**Exercise details**: The records that follow should be copied out exactly, pictures excluded.

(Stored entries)

►

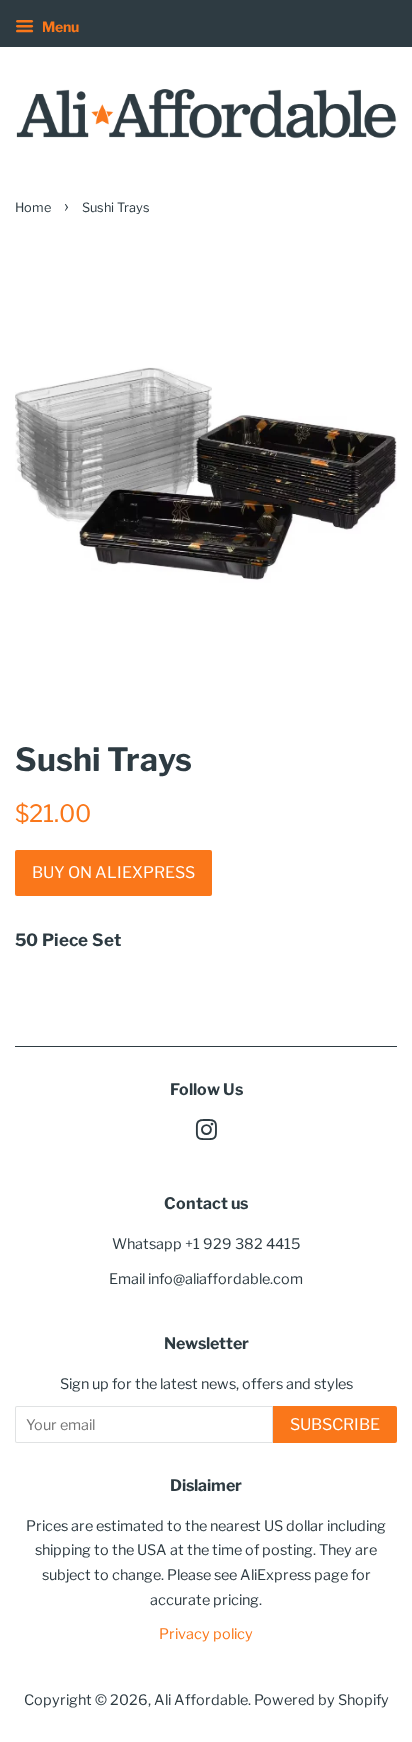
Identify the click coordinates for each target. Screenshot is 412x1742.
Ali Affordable (201, 1700)
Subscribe (335, 1424)
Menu (59, 26)
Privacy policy (206, 1634)
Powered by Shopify (321, 1700)
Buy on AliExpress (113, 872)
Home (33, 207)
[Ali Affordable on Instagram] (206, 1134)
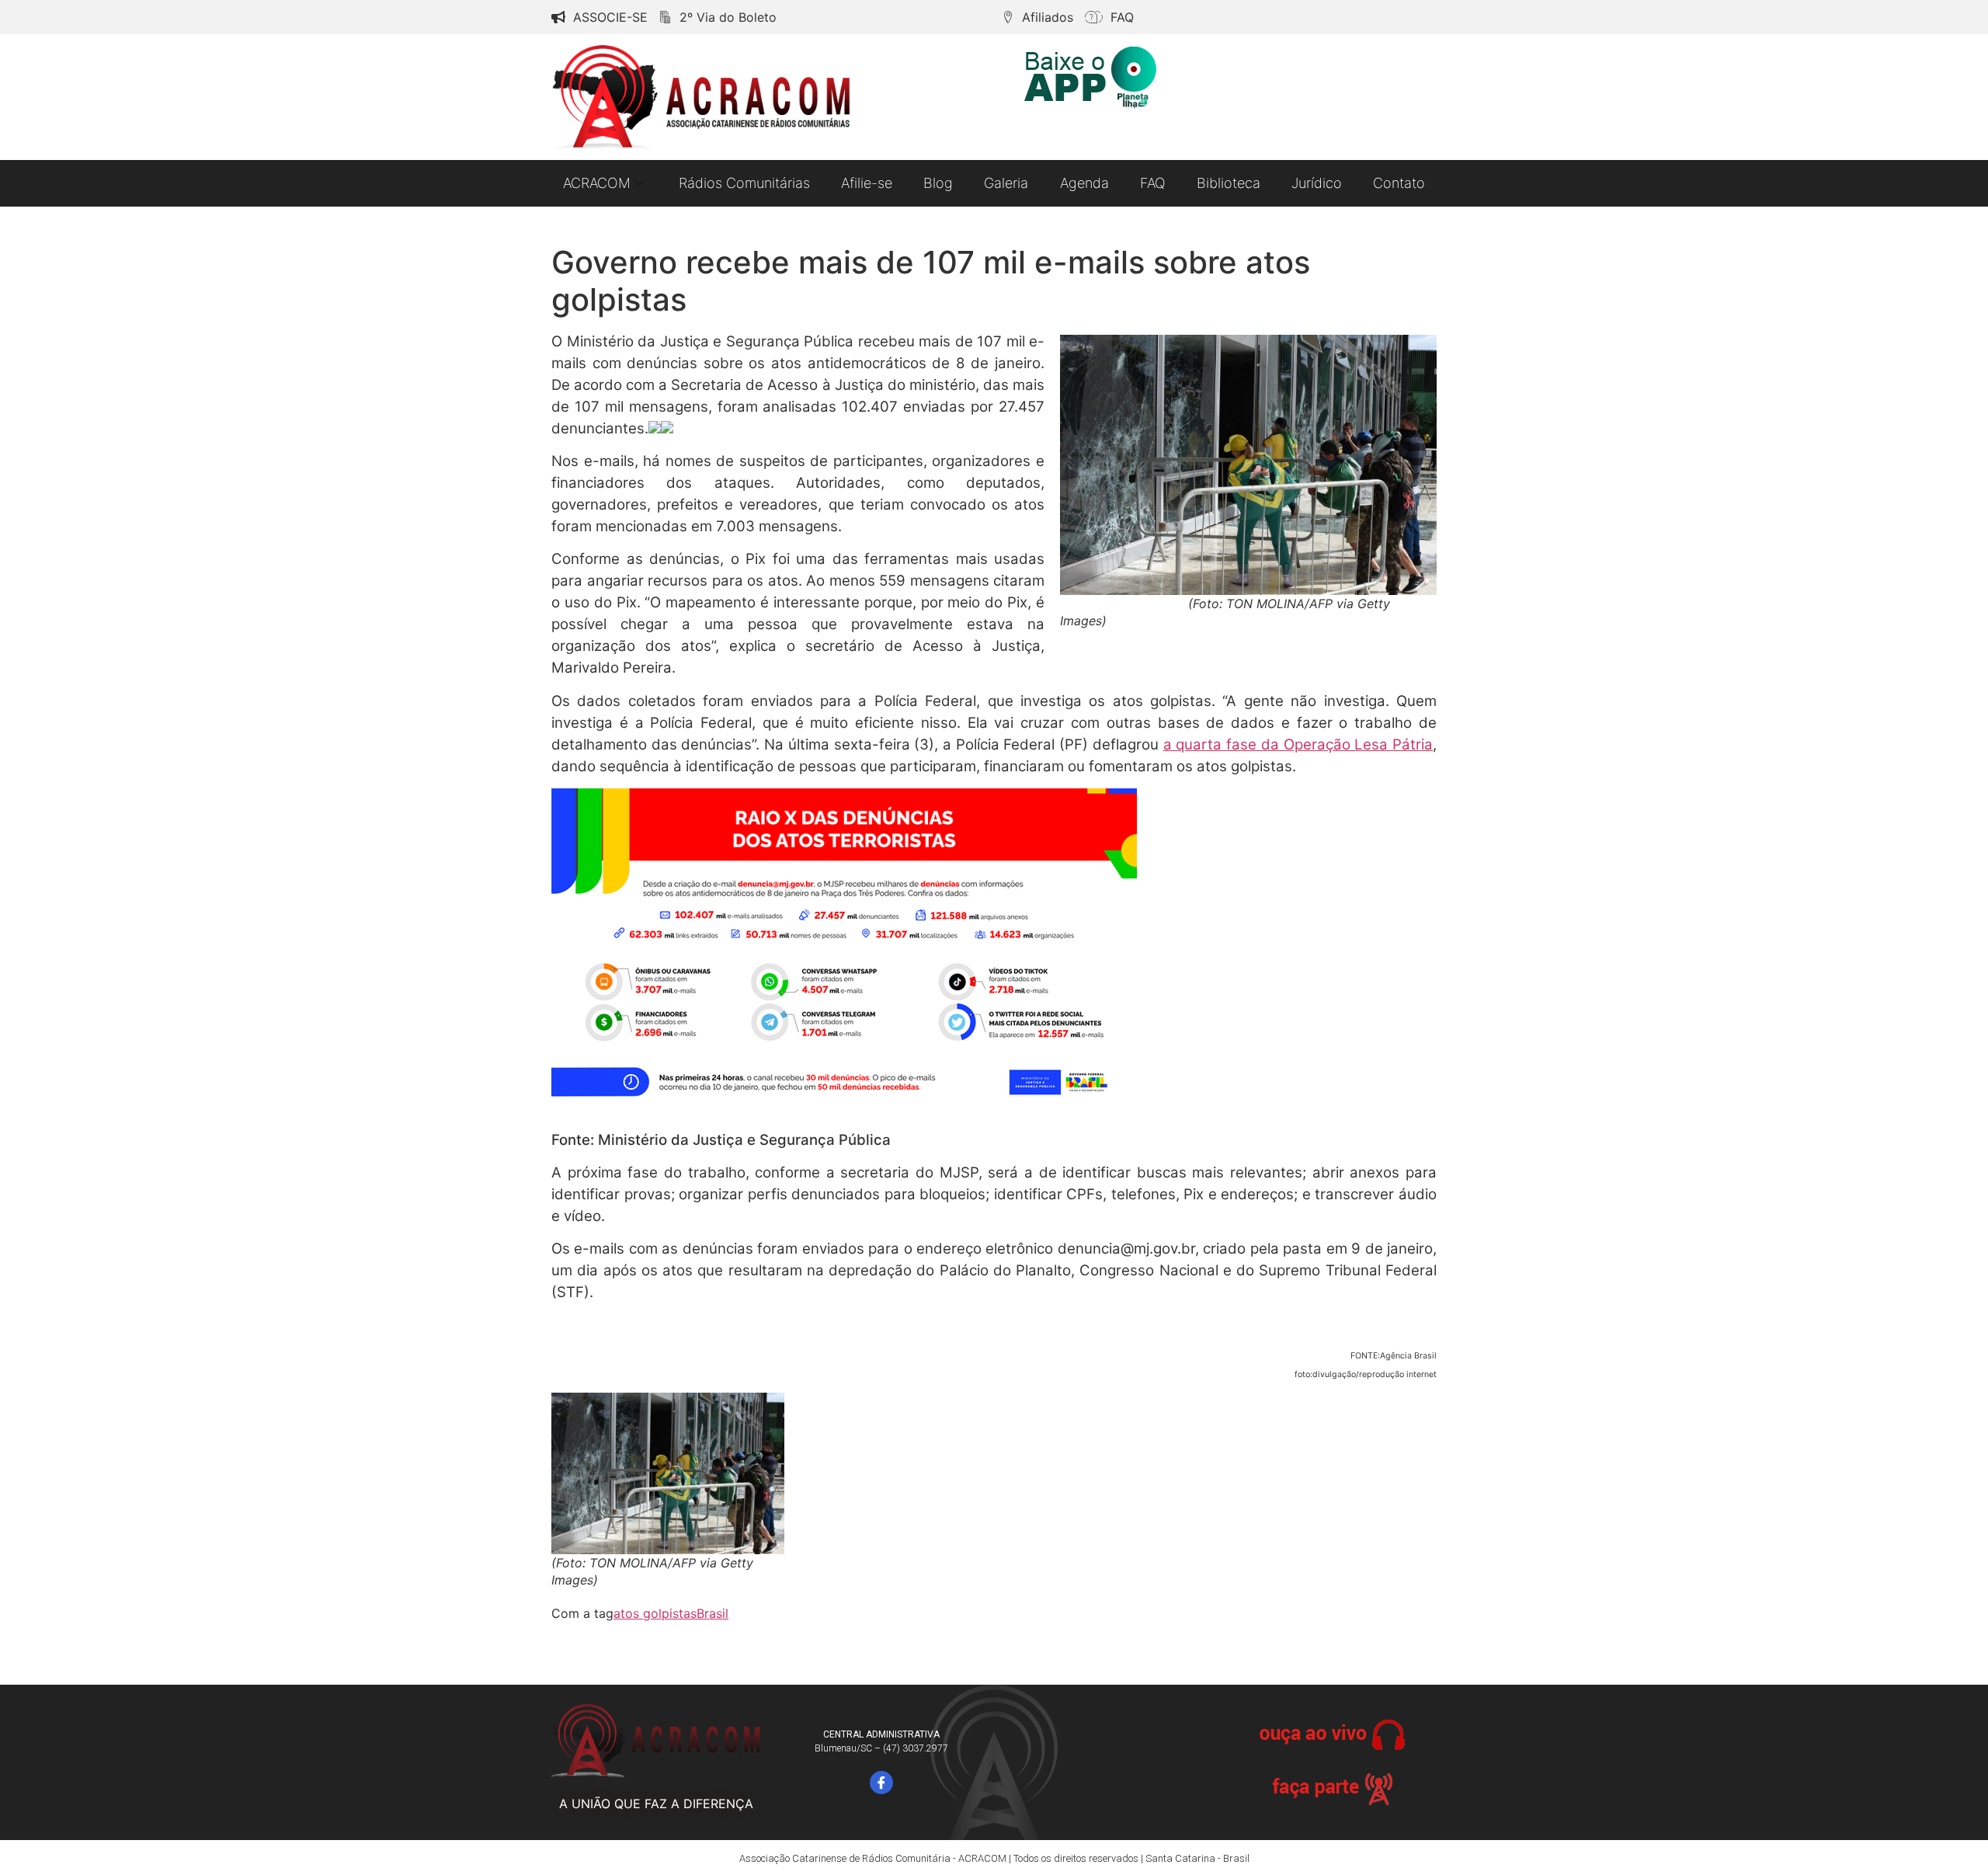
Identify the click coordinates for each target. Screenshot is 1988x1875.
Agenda (1084, 183)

◄

**Answer to this problem**:
Identify the click coordinates for each target. Screenshot is 412x1742.
Ali Affordable (201, 1700)
Subscribe (335, 1424)
Menu (59, 26)
Privacy policy (206, 1634)
Powered by Shopify (321, 1700)
Buy on AliExpress (113, 872)
Home (33, 207)
[Ali Affordable on Instagram] (206, 1134)
Identify the click coordinates for each target. Screenshot is 1988x1875.
Agenda (1084, 183)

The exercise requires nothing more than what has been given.